Many Michigan school districts face declining student enrollment. Between fiscal 2007 and fiscal 2008, state budget officials recently projected a loss of 15,575 students statewide, a decline of 0.93 percent.[17] Since the primary mechanism for financing operating expenditures in Michigan’s elementary and secondary schools is the per-pupil foundation allowance, fewer students usually means fewer dollars. In addition, the rate of increase in the state’s basic foundation allowance has declined somewhat in recent years.[i]

State school finance trends and the high number of school support service workers have led many districts to consider privatization of noninstructional functions.
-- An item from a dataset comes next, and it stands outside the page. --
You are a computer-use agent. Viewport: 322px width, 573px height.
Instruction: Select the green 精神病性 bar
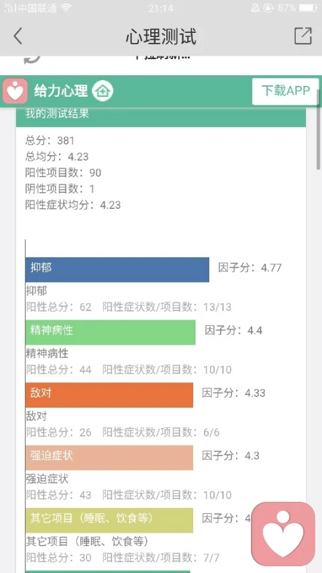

A 2006 survey of Michigan’s conventional public school districts[ii] by the Mackinac Center for Public Policy found that 37.7 percent of the districts had contracted bus, custodial or food services.[18]

The most common form of school privatization is “contracting,” which occurs when a school district signs a contract with a for-profit or nonprofit firm to provide services the district once produced.[iii] Typically, such a contract will precisely outline the contractor’s responsibilities, the length of the contract and the method of compensation.[iv] Before signing a contract, districts will typically seek competitive bids from firms or organizations that wish to provide the services, a process known as “competitive contracting.”

[i] It should be added, however, that state of Michigan payments from the state’s school aid fund, which is the primary source for state financing of Michigan elementary and secondary schools, have generally increased, rising by about $1 billion above inflationary growth between 1994-1995 and 2005-2006: see Gary S. Olson and Katherine Summers-Coty, "Analysis of K-16 Funding Initiative," (Michigan Senate Fiscal Agency, 2006), 19,, (accessed June 6, 2007).

[ii] I use the phrase “conventional public school districts” to distinguish school districts with publicly elected school boards and conventional school district boundaries from charter schools, which have no publicly elected board and no local tax base, but are also considered school districts under Michigan law.

[iii] Privatization could also include a school district’s choosing to no longer provide certain services, such as bus or food services. In such instances, parents would become responsible for providing student’s food and transportation.

[iv] The contracting process will be discussed in greater detail in “Requests for Proposals, Contracts and Monitoring.”